Von Beginn der Aufstellung der Forderungen bis hin zur Diskussion und Entscheidung über die notwendigen Kampfmaßnahmen zusammen mit sozialen Bewegungen und der arbeitenden Bevölkerung muss der Kampf unter Kontrolle der Beschäftigten sein. Andernfalls droht ein Ausverkauf oder ins Leere Laufen Lassen des Kampfes durch die ver.di-Führung. Die letzte Entlastungskampagne lässt grüßen. Streikkomitees, wie sie im Kampf um einen Entlastungstarifvertrag an den Unikliniken Essen und Düsseldorf aufgebaut wurden, sind notwendig. Darüber hinaus müssen auch hinsichtlich der Forderungen und vor allem bezüglich der effektivsten Umsetzung ausgehandelter Abkommen Lehren gezogen werden. Ein Erfahrungsaustausch mit den Aktiven aus anderen Kliniken muss dafür organisiert werden – die KollegInnen müssen selbst über das sog. Konsequenzmanagement (wie Bettensperrung u. ä.) entscheiden. Erst dann kann bei Nichtumsetzung der Vereinbarungen Druck auf die Klinikleitungen ausgeübt werden, um die durchgesetzten Beschlüsse auch wirklich Realität werden zu lassen. Erste Ansätze dafür, wie mittels des Konsequenzmanagements Unterschreitungen des Personalschlüssels zu mehr Personaleinstellungen führten, gab es bspw. in Jena, wo KollegInnen selbst den Personalbedarf pro Schicht feststellen.
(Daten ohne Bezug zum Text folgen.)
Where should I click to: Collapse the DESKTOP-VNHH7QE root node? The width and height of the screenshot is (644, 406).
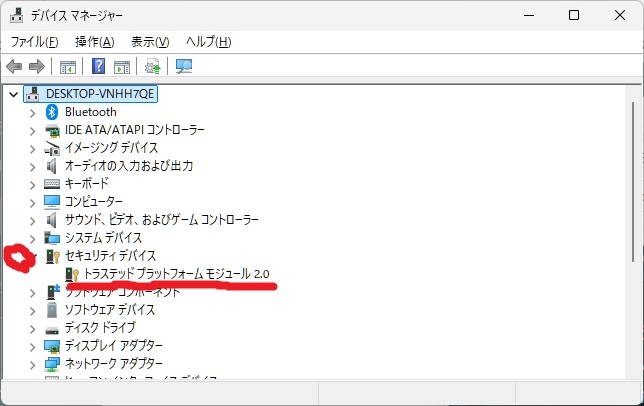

Aber es braucht mehr … Statt einzelne Krankenhäuser in den Kampf um mehr Personal zu führen, muss die gesamte Branche für die Durchsetzung eines flächendeckenden Tarifvertrags Entlastung bestreikt werden. Dieser Kampf muss mit der Forderung nach einem gesetzlichen Personalschlüssel / Einführung der PPR 2.0 und der Rückführung der privatisierten Krankenhäuser in die öffentliche Hand unter Kontrolle der Beschäftigen und PatientInnenorganisationen kombiniert und zusammengeführt werden. Gemeinsame Aktionen mit Pflegebündnissen und Solidaritätskomitees sind lediglich erste, wenn auch wichtige praktische Ansätze für eine solche Politisierung des Kampfes.
Um aber wirklich Schluss zu machen mit Pflegenotstand, Krankenhausschließungen und Privatisierungspolitik, um aber wirklich die Macht von Klinikkonzernen und ihren politischen Verbündeten zu brechen, müssen zusammen mit den anderen DGB-Gewerkschaften Großdemos / -kundgebungen und Massenstreiks bis hin zu politischen angegangen werden! Ver.di, wie dem gesamten DGB, kommt hier eine große Verantwortung zu. Letztlich müssen sie mit jeglicher Sozialpartnerschaft mit Regierungen und Konzernen brechen. Es ist klar, dass der Gewerkschaftsapparat das nach Möglichkeit verhindern will. Wir müssen es wohl gegen diesen durchsetzen, die Gewerkschaften reorganisieren und für eine direkte demokratische Kontrolle der Basis kämpfen. Daher braucht es innerhalb der Gewerkschaften eine politische Strömung, die dort für eine klassenkämpferische Politik kämpft und eintritt, eine Opposition zur Bürokratie. Ein Versuch dazu ist die vor einem Jahr gegründete Vernetzung für kämpferische Gewerkschaften (VKG) – schließt Euch dieser Vernetzung an!